Brezilya halkı için futbol bir yaşam biçimidir.
Hayatın ta kendisidir yani.
Dünya'nın 'futbol mabedi' olarak bildiği Marcana'da oynanan 1950 Dünya Kupası Finalinde Brezilya'nın, Uruguay'a 2-1 yenilmesi sonrası, ülkede bir süreliğine yaşamın durduğuna inanılır.
Brezilyalılar için futbol böylesine bir tutkudur.
Ki;
Büyün dünyada futbol en çok seyirci toplayan spor dalıdır.
İspanyol devi Real Madrid, Santiago Bernabeu stadının seyirci kapasitesini artırmak amacıyla uyguladığı tadilat projesi için 1 milyar Avro harcıyor.
Keza, Barcelona kulübü de seyirci kapasitesini 100 binin üzerine çıkartmak için Camp Neu'yu yeniliyor.
Neden?
Elbette stadyumların yenilenmesiyle kulüpler çok daha fazla taraftarı stadyumlara çekecekler ve bunun sonucunda da daha çok para kazanacaklar ama asıl amaç, stadyumları taraftarlar için rahat edebilecekleri bir eğlence mekanına dönüştürmektir.
Ülkemizde de güzel stadyumlar var.
Başta Olimpiyat stadı olmak üzere Galatasaray, Fenerbahçe ve Beşiktaş takımlarının maçlarını yaptıkları İstanbul'daki statlar da Avrupa’daki benzerlerinden aşağıya kalır özellikte değil.
Hatta statlarımızın eksiği yok, fazlası var.
Samsun'daki Yeni 19 Mayıs stadı için de ayni iddiayı dillendirmek isterdim elbette ancak gerek seyirci kapasitesi bakımından ve gerekse mimari açıdan güzel ve güzel olduğu kadar Samsunspor'un vefakar ve cefakar seyircisine hizmet verebilecek fiziki yeterliktedir.
Ve fakat.
Yer seçiminin hatalı olması nedeniyle temizliğinin korunması bakımından Yeni 19 Mayıs, İstanbul'daki benzerlerinden bir adım geride kalıyor maalesef.
Brezilya kadar çılgınca olmasa da futbol, Türk halkı tarafından da çok sevilen bir spor dalıdır.

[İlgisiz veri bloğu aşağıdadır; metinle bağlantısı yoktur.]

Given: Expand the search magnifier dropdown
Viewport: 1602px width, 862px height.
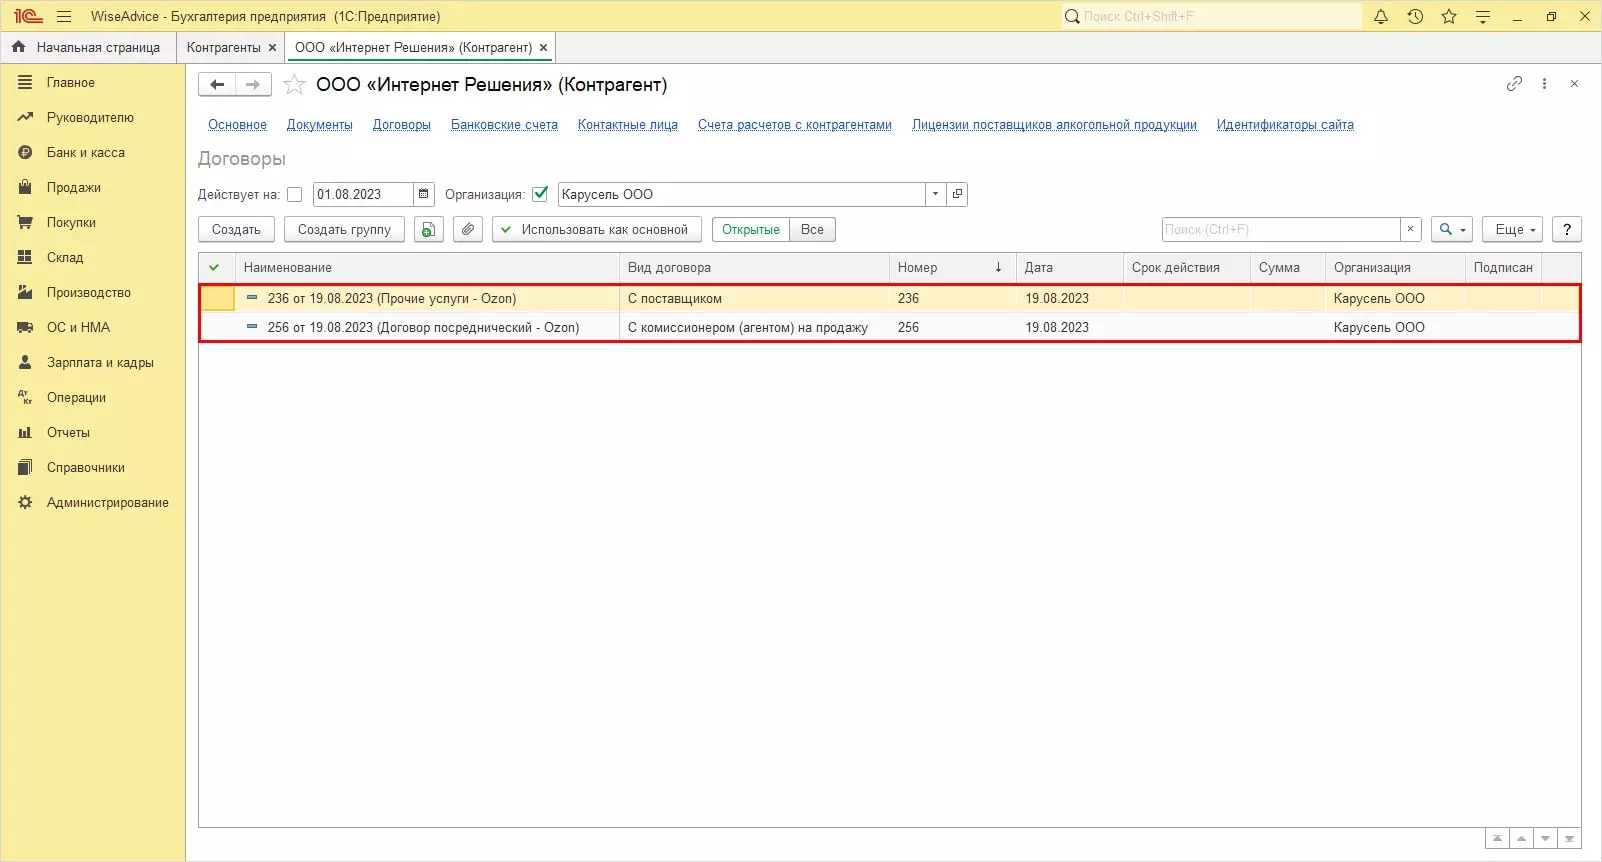Looking at the screenshot, I should (1451, 229).
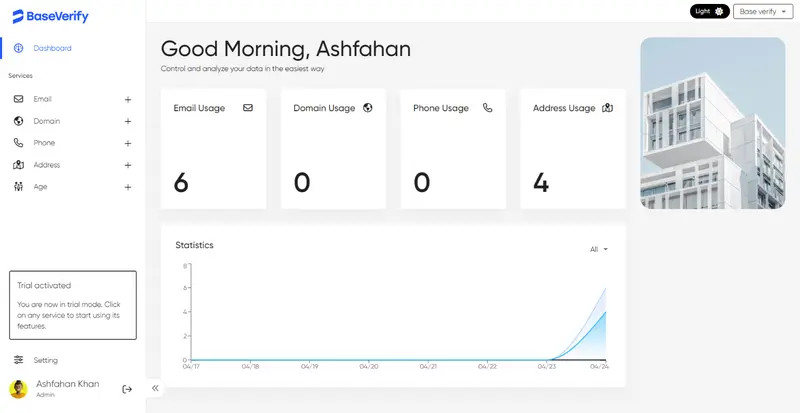Viewport: 800px width, 413px height.
Task: Open the Dashboard menu item
Action: pos(52,48)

Türk halkı futbolun inceliklerini de bilir.
Zannım odur ki, 10 Türk vatandaşından 8'i, futbol bilgisini, bir teknik direktör bilgisine eşit düzeyde görür.
Bu nedenledir, dergâhta, bargahta, divanda, kahvehanede, işyerinde ve dahi evde konuştuğumuz iki konundan biri siyasetse, bir diğeri de futboldur.
Milli futbol takımımız, yine ve yeniden Avrupa şampiyonasına katılmaya hak kazandı.
Bugün oynayacağımız Galler maçından bir puan bile çıkarmamız durumunda gurup lideri olma şansımız var.
Almanya, futbolda bir ekol olarak bilinir.
Takımımız, 72 yıl sonra Berlin'de yeni bir destan yazdı geçen akşam.
Dünyalar bizim oldu.
Her ne dert varsa hepsi bir anda unutuldu.
Salazar boşuna ''Üç F'' dememiş.
Futbol sadece bir oyun değildir.
Çok şeydir.
''Ver mehteri'' diyor ya birileri.
Sen de çal düdüğü.
22 kişi koşsun bir topun peşinden.
Bak gör, ne geçim sıkıntısı konuşulur, ne siyasi çalkantılar.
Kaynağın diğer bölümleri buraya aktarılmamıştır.